Thursday, September 25, 2008

The World before and after September 2008…

That is how we will remember this month. That is not to say the worst is over. That is to say we have seen enough bad news to make September a defining point in the last 80 years - i.e. since the Great Depression. Here is how authoritative voices in the press and blogsphere have reflected on the events of the past few weeks.

New York Times columnist David Brooks explains the history:
…In the 1980s, the old power structures frayed, even on Wall Street. Corporate raiders took on the old business elite. Math geeks created complicated financial instruments that the top executives couldn’t control or understand. (The market for credit-default swaps alone has exploded to $45.5 trillion, up from $900 billion in 2001.)
Year followed year, and the idea of a cohesive financial establishment seemed increasingly like a thing of the past.
No more. Over the past week, Treasury Secretary Henry Paulson, Federal Reserve Chairman Ben Bernanke and Tim Geithner of the New York Fed have nearly revived it…

Professor Nouriel Roubini clearly did not fancy USSR too much:
…So now Comrades Bush, Paulson and Bernanke (as originally nicknamed by Willem Buiter) have now turned the USA into the USSRA (the United Socialist State Republic of America). Socialism is indeed alive and well in America ; but this is socialism for the rich, the well connected and Wall Street. A socialism where profits are privatized and losses are socialized with the US tax-payer being charged the bill of $300 billion…This biggest bailout and nationalization in human history comes from the most fanatically and ideologically zealot free-market laissez-faire administration in US history. These are the folks who for years spewed the rhetoric of free markets and cutting down government intervention in economic affairs. But they were so fanatically ideological about free markets that they did not realize that financial and other markets without proper rules, supervision and regulation are like a jungle where greed – untempered by fear of loss or of punishment – leads to credit bubbles and asset bubbles and manias and eventual bust and panics…

Larry Elliot at Guardian expresses:
…Ben Bernanke, chairman of the Federal Reserve, and Hank Paulson, the Goldman Sachs tycoon who became US treasury secretary, have done more for socialism in the past seven days than anybody since Marx and Engels…

Willem Buiter at Maverecon reflects:
The end of American capitalism as we knew it… I almost decided to go back to bed, convinced I must be dreaming... From financialisation of the economy to the socialisation of finance. A small step for the lawyers, a huge step for mankind. Who said economics was boring?

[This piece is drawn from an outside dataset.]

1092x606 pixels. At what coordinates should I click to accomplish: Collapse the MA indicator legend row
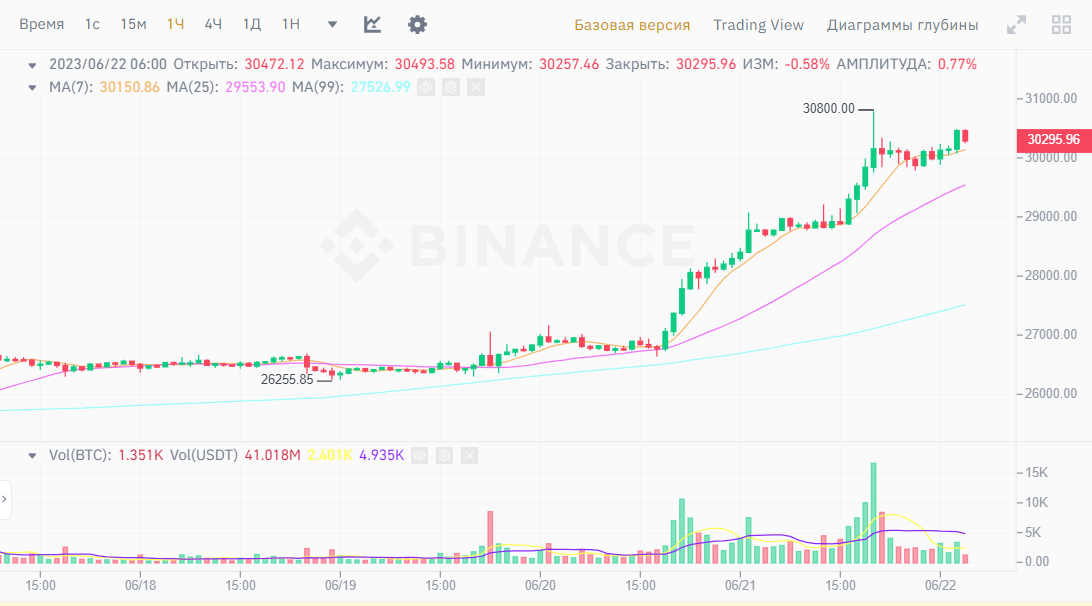(x=34, y=87)
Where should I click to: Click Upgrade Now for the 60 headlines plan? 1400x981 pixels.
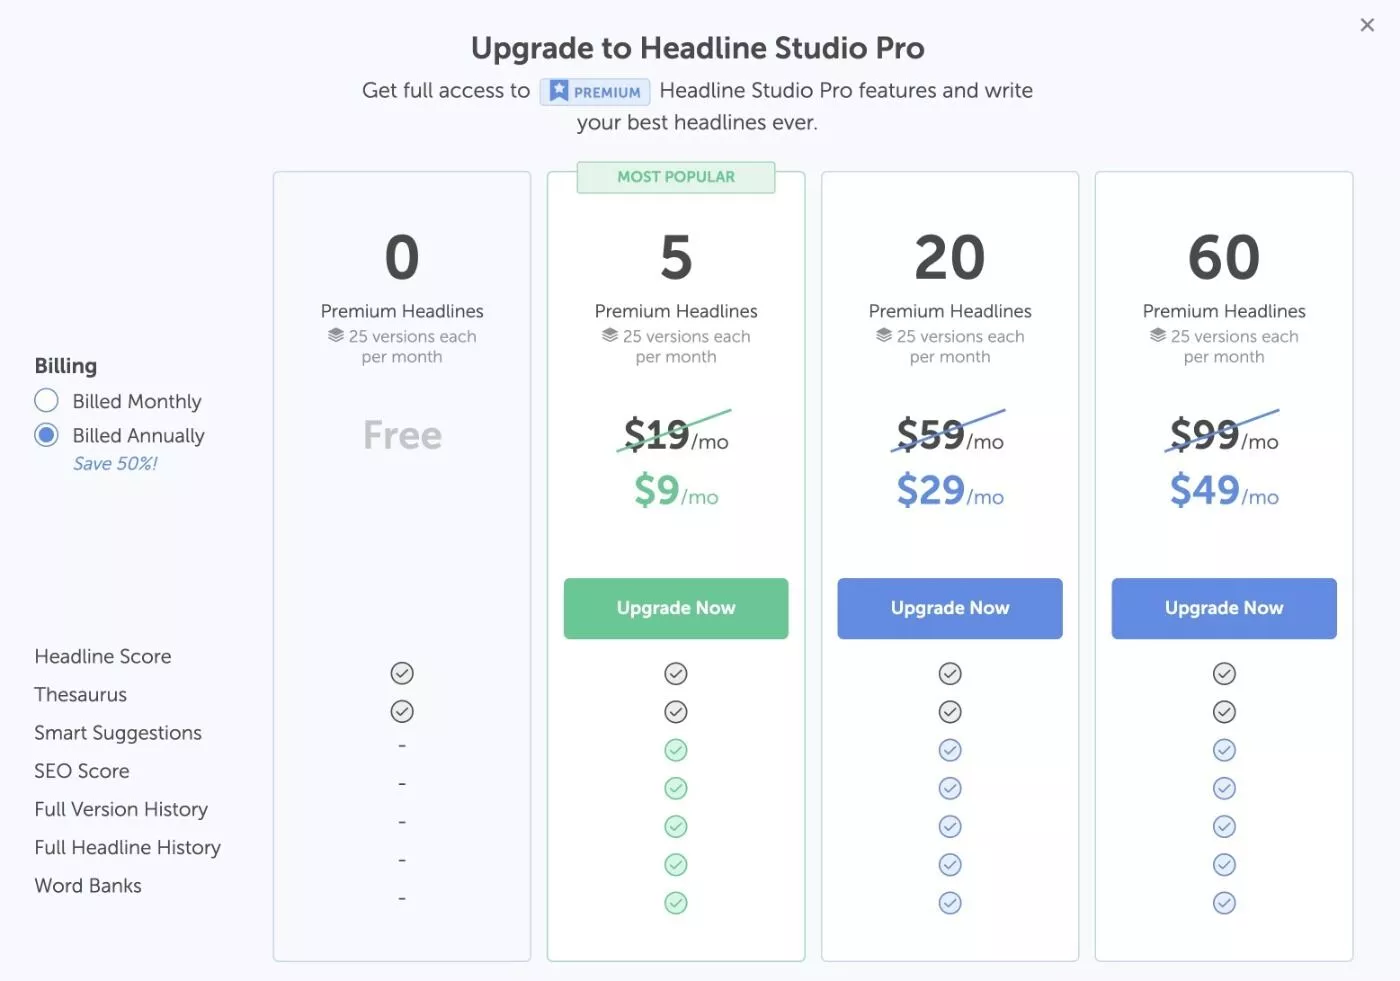click(1224, 608)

Bankers, beware Captain Capitalism:
...I want to kill the bankers.
I don't mean that in a funny, ha ha, way. I don't mean that in a sarcastic way. I mean that in an old school American, wild wild west, you killed my father-prepare-to-die, deadly serious way. I literally want to grab my gun, get a lot of bullets, find some bankers, hunt them down and kill them. I even know the bankers I would hunt down. I know their names and where I can find them. I would do with a smile on my face. I would enjoy the action of it, I would savor it. I would go home and pour myself a well-earned drink and sleep just as soundly as I ever have, if not, probably better. I would not have one pang of guilt.